Vibrio vulnificus is a human opportunistic pathogen which causes fatal septicemia and necrotic wound infection, resulting in a high mortality (over 50%). Caenorhabditis elegans has been studied as a model experimental host for V. vulnificus infection. V. vulnificus was shown to kill C. elegans effectively on different growth media and culture conditions. A marked reduction was observed in the life spans of worms when they were fed on V. vulnificus rather than on the ordinary laboratory food source, Escherichia coli OP50. The intestines of the C. elegans fed on V. vulnificus were grossly distended. In the C. elegans infection model, a V. vulnificus global virulence regulator CRP mutant and an exotoxin mutant exhibited significantly extended host killing duration. Here, we have shown that the virulence factors essential to mammalian V. vulnificus infections also play important roles in the killing of C. elegans, and thereby suggest that C. elegans is a favorable model for host-parasite interaction.

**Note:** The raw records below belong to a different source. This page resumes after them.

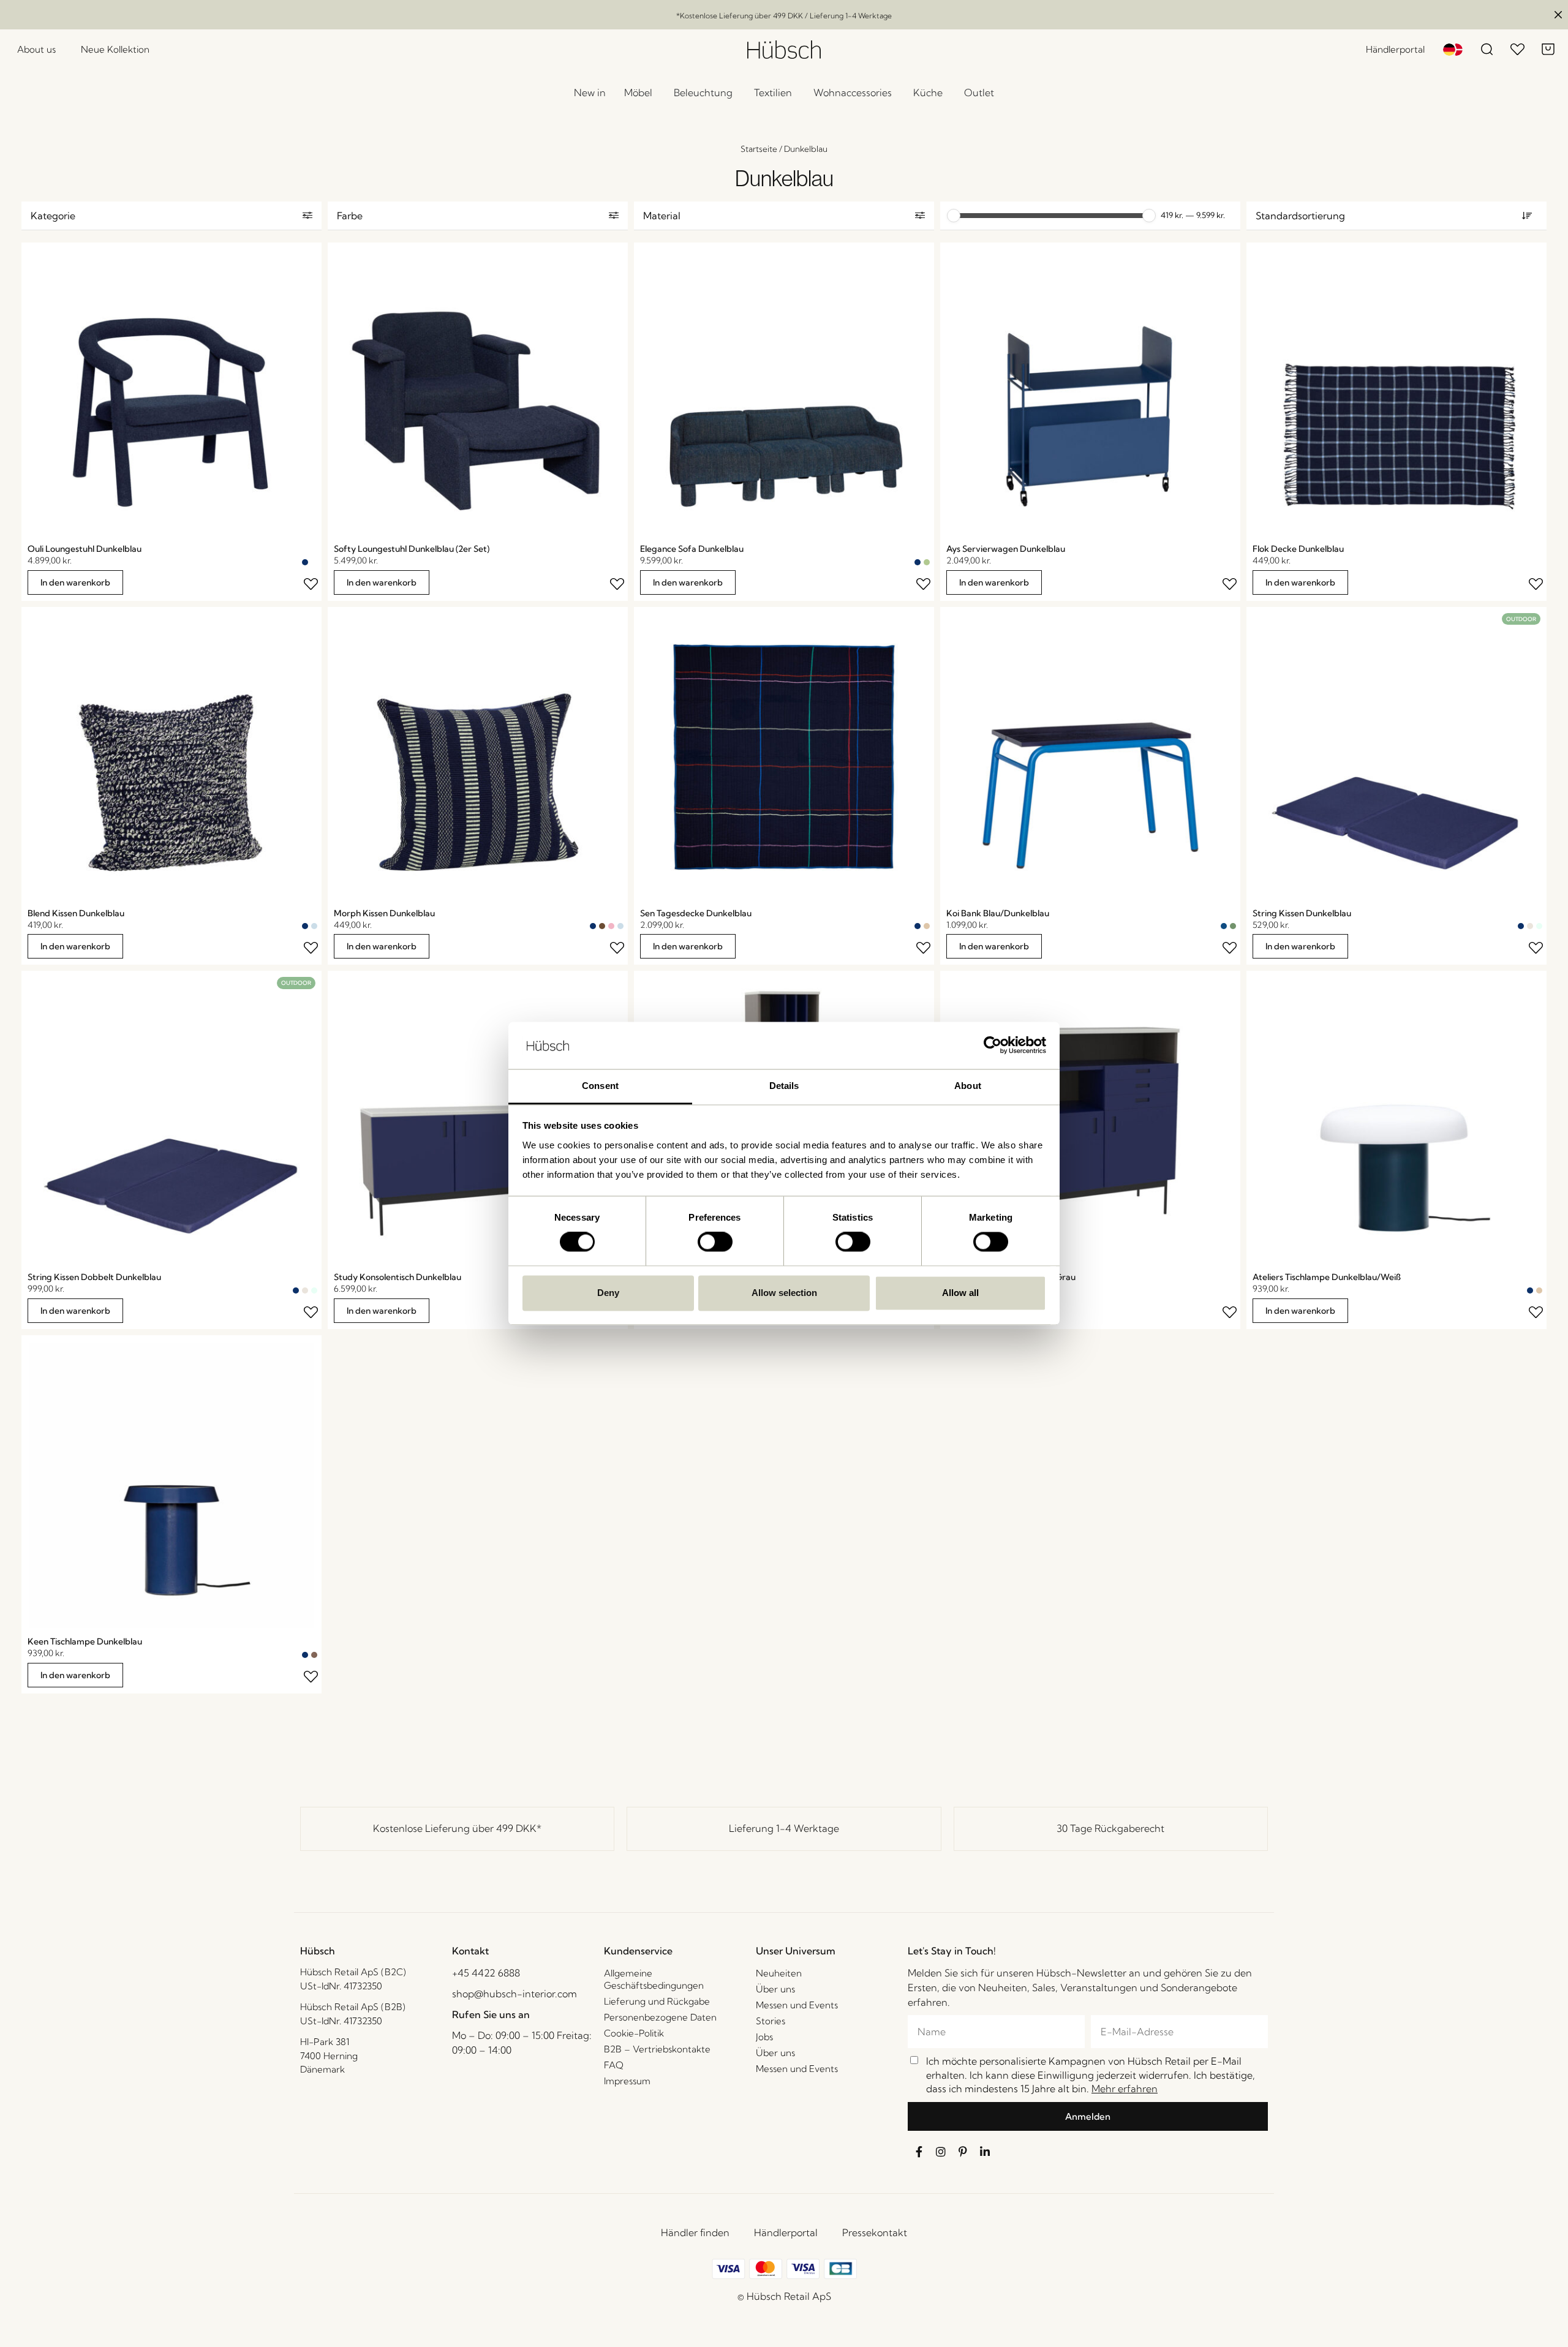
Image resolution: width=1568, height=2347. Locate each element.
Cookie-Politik (634, 2033)
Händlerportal (786, 2232)
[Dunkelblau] (305, 562)
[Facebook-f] (919, 2152)
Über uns (775, 1989)
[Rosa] (611, 926)
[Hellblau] (314, 926)
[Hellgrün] (927, 562)
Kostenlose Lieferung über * (457, 1828)
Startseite (759, 149)
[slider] (953, 215)
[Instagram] (941, 2152)
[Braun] (602, 926)
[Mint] (1539, 926)
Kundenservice (638, 1951)
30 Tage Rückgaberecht (1110, 1828)
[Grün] (1233, 926)
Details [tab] (784, 1085)
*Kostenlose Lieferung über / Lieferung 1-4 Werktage (784, 15)
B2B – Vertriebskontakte (657, 2049)
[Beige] (1530, 926)
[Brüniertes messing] (314, 1655)
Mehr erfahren (1124, 2088)
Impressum (627, 2081)
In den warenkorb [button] (75, 582)
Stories (770, 2021)
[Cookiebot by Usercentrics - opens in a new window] (992, 1045)
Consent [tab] (600, 1085)
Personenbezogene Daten (660, 2017)
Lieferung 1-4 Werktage (784, 1828)
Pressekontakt (874, 2232)
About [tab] (967, 1085)
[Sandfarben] (927, 926)
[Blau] (1224, 926)
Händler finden (695, 2232)
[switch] (715, 1242)
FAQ (614, 2065)
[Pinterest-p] (963, 2152)
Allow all (960, 1292)
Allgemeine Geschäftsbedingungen (654, 1979)
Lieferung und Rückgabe (657, 2001)
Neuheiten (779, 1973)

Vandecandelaere I et al. (2017) PLoS One "Metabolic activity, urease production, antibiotic resistance and virulence in dual species biofilms of Staphylococcus epidermidis and Staphylococcus aureus."

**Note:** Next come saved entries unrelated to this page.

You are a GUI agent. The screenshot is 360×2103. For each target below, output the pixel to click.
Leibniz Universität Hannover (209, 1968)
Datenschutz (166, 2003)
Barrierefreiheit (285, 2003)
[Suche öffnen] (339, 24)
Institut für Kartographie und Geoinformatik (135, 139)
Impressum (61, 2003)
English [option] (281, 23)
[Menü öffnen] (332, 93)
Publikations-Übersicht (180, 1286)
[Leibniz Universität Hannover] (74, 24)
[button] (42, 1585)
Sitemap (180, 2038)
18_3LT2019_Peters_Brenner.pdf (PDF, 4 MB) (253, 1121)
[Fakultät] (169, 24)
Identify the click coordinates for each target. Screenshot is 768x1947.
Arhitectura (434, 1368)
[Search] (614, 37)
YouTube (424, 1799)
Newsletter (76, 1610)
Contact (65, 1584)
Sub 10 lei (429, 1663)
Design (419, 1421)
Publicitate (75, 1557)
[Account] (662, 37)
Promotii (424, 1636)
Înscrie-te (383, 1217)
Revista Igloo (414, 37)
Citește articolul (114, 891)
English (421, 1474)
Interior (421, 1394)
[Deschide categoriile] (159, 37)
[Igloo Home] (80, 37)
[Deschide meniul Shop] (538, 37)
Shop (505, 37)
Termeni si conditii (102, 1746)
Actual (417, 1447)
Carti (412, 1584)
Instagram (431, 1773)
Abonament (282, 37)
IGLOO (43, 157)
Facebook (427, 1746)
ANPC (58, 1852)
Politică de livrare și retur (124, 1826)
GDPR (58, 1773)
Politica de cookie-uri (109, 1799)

Coenye T, Van Nieuwerburgh F, Deforce D, Vandecandelaere I

[PLoS One, 2017]

In this paper, the metabolic activity in single and dual species biofilms of Staphylococcus epidermidis and Staphylococcus aureus isolates was investigated. Our results demonstrated that there was less metabolic activity in dual species biofilms compared to S. aureus biofilms. However, this was not observed if S. aureus and S. epidermidis were obtained from the same sample. The largest effect on metabolic activity was observed in biofilms of S. aureus Mu50 and S. epidermidis ET-024. A transcriptomic analysis of these dual species biofilms showed that urease genes and genes encoding proteins involved in metabolism were downregulated in comparison to monospecies biofilms. These results were subsequently confirmed by phenotypic assays. As metabolic activity is related to acid production, the pH in dual species biofilms was slightly higher compared to S. aureus Mu50 biofilms. Our results showed that S. epidermidis ET-024 in dual species biofilms inhibits metabolic activity of S. aureus Mu50, leading to less acid production. As a consequence, less urease activity is required to compensate for low pH. Importantly, this effect was biofilm-specific. Also S. aureus Mu50 genes encoding virulence-associated proteins (Spa, SplF and Dps) were upregulated in dual species biofilms compared to monospecies biofilms and using Caenorhabditis elegans infection assays, we demonstrated that more nematodes survived when co-infected with S. epidermidis ET-024 and S. aureus mutants lacking functional spa, splF or dps genes, compared to nematodes infected with S. epidermidis ET-024 and wild- type S. aureus. Finally, S. epidermidis ET-024 genes encoding resistance to oxacillin, erythromycin and tobramycin were upregulated in dual species biofilms and increased resistance was subsequently confirmed. Our data indicate that both species in dual species biofilms of S. epidermidis and S. aureus influence each other's behavior, but additional studies are required necessary to elucidate the exact mechanism(s) involved.